On the flip side, it brings us to another topic synonymous with the history of Manchester United: developing the club’s young talent.

Both Ho and Skinner were in attendance when United, under Charlotte Healy, won the FA Girls’ Youth Cup at the end of last season, with several key members of that squad having regularly trained with the first team and now out on dual-registration deals at largely third-tier clubs this season, with two more at Championship side Blackburn Rovers.

Ho chuckles when I state how the fans’ desire to see the club’s young players more often perhaps doesn’t tally with their want for instant success and trophies too. But he offers a stark reminder of why it’s not as simple as just throwing a player into the first team because they are performing well against girls their own age.

“What’s important is you have to look at the fact there’s a lot more than just kicking a football,” he stated. “You have to support the players and put them in situations at the right time. A lot of people say if you’re good enough, you’re old enough. But where you have to be careful with that is if you put a player into a situation too early you can do a lot of damage psychologically and that can affect their future.

“We have a clear DNA to develop our own players and bring them through our academy program. What is important for us as a club is that we provide players with the right opportunities when we feel they are right. We would never put them in when they’re going to sink. We have to get them to learn on the pitch, off the pitch, and expose them to the senior environment where they will enjoy it and not come away scarred from their experience. It’s those key decisions that decide whether you progress a career or not.

“It can do a lot of damage. Players train up, of course they do, but we manage the expectation on them. We see them on a daily basis, how they train in their own and a senior environment, how they perform with their national team if they go away, but you can’t throw them into an elite environment against experienced players in the arguably the best league in the world, especially when results matter. A player introduced at the wrong time will feel like they’re letting a group of players down if they don’t perform sufficiently. You give them responsibility, but you have to manage them. You have seen numerous young players included in our match day squads, even if they don’t play, it gives them an understanding of the environment, and they either feel comfortable or they don’t, and they will know that themselves. We then make sure we put a plan in place that’s unique to them. We want to develop them, not let them fall out of love with it because of a bad experience.”
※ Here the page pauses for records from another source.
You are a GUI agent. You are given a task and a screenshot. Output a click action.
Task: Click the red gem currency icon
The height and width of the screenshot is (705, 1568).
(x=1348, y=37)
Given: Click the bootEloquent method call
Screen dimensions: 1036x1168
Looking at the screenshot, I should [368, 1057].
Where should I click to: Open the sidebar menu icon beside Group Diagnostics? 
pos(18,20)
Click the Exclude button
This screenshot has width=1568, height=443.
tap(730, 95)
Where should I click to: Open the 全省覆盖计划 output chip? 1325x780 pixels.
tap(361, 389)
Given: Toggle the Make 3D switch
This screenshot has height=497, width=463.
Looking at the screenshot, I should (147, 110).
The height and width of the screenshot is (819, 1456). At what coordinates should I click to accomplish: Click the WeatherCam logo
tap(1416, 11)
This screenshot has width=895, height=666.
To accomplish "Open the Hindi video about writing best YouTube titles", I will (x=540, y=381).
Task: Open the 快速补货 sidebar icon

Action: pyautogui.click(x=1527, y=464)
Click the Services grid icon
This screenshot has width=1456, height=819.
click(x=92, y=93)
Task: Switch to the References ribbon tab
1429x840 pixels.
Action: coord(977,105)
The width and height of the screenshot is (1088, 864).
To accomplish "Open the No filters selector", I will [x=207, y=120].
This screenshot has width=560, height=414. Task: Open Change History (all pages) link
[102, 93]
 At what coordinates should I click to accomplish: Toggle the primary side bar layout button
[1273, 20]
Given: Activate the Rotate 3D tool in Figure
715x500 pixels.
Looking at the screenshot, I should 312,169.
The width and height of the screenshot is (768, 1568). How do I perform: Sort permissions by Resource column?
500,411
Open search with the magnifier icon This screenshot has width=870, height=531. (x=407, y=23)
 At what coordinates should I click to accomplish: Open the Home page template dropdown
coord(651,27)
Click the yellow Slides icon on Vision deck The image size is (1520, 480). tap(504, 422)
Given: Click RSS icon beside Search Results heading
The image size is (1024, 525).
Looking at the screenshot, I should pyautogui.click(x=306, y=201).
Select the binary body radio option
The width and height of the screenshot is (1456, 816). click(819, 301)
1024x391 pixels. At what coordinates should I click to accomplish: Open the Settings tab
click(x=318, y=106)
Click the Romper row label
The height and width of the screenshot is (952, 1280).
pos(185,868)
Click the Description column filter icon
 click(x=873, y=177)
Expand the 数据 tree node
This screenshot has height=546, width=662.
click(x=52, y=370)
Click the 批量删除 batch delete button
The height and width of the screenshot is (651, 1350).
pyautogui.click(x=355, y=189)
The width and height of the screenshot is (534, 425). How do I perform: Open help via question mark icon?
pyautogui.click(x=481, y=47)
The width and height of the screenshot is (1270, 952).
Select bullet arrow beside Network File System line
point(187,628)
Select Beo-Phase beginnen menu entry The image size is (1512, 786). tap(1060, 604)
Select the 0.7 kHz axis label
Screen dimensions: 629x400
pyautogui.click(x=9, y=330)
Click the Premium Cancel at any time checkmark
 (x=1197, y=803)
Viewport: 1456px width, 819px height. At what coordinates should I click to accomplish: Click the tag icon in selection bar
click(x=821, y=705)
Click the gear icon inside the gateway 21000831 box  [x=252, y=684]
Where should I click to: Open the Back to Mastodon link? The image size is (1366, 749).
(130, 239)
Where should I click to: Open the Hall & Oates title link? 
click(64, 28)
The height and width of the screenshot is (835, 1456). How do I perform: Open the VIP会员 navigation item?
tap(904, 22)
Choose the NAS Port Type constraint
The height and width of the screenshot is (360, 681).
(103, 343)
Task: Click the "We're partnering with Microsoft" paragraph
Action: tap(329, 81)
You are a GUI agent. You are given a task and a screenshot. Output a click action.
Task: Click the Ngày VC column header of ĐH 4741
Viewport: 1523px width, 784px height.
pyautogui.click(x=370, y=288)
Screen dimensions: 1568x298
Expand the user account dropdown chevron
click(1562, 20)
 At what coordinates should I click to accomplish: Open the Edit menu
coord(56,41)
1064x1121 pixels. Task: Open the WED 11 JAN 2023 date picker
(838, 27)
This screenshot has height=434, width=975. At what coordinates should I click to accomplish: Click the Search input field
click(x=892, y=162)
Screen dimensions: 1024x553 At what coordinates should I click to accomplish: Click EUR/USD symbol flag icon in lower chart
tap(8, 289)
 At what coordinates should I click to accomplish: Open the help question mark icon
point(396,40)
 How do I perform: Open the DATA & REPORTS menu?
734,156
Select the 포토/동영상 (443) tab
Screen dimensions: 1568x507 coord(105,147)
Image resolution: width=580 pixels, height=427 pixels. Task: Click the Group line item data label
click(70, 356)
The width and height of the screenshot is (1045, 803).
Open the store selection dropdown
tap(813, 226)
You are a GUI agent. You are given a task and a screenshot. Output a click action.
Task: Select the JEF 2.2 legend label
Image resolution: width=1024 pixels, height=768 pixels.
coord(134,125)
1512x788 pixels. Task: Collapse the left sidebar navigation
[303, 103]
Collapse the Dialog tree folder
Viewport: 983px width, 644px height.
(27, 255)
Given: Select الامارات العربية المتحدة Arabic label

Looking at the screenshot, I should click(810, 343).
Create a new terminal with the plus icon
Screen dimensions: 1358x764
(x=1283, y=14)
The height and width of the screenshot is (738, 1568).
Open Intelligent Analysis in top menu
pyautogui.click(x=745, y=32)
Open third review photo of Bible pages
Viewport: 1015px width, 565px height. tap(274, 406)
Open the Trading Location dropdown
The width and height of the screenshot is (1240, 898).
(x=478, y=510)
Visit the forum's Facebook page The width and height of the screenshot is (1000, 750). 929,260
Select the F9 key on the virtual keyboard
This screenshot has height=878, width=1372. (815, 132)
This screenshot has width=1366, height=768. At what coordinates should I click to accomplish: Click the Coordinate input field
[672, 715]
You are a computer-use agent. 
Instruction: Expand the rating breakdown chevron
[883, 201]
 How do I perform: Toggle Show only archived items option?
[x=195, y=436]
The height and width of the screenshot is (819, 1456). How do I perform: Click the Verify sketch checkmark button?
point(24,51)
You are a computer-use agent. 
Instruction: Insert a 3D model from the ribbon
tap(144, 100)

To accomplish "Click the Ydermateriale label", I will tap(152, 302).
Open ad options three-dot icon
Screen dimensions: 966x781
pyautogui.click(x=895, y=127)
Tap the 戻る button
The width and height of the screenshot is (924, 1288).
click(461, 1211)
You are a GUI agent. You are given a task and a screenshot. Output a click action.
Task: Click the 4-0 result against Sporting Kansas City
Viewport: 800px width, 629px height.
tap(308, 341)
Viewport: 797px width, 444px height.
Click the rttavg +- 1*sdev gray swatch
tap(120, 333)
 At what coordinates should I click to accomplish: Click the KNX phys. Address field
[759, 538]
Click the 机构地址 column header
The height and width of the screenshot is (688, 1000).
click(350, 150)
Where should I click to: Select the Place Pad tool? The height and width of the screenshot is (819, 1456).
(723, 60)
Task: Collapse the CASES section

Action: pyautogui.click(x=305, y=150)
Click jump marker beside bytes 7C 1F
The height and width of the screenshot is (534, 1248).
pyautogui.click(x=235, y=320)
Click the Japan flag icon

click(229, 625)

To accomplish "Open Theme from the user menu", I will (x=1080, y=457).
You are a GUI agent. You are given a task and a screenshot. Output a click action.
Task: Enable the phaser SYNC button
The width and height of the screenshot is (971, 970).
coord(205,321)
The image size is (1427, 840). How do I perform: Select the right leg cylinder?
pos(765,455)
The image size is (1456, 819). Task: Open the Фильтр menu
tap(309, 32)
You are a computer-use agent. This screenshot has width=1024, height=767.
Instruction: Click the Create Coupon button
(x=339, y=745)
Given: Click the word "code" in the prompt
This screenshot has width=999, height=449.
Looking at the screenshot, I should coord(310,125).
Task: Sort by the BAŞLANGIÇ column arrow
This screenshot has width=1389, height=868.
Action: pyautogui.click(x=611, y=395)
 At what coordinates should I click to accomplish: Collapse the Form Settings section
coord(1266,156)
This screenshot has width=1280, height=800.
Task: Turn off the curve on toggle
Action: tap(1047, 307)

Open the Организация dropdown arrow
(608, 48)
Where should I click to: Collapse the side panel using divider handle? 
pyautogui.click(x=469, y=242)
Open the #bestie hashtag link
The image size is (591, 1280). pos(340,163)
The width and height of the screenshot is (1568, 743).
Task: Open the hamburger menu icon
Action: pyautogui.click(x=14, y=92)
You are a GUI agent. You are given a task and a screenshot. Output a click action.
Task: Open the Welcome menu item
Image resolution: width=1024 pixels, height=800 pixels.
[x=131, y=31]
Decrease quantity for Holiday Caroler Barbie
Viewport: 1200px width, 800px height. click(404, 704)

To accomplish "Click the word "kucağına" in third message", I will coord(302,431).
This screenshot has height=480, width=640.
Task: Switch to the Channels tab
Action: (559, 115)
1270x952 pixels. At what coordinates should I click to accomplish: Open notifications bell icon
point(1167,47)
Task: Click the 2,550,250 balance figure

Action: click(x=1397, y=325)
As the clock ticks toward the hour, it brings us back to the quote Ho used when I ask him the final burning question, is United ambitious enough to match the expectations of its fan base?

Ho expands on the question while he throws back at me and offers a more than convincing answer for anyone pondering where United will go over the next few years.

“I get that it’s difficult, looking from the outside in, but Manchester United has a rich history of competing for the biggest honors, and that runs right through the club from top to bottom, in every single team and every single member of staff.

“I 100 percent believe we are moving in the right direction and more importantly will continue too. We want to be one of the pioneers of women’s football, compete in all competitions, European and domestic. You have to believe that. However, every fan is entitled to their own opinion, but I would not be sat here if I didn’t believe that. Would the club put money into a women’s team that doesn’t have ambition? The vision of the club is very clear to me. It is forward thinking and forward moving. Polly coming in is an unbelievable appointment and that is another statement to demonstrate the ambition the club has. We want to be successful, to be the best in the world, and that’s our direction. I’ll make sure I do everything in my role to make these players and this team successful.”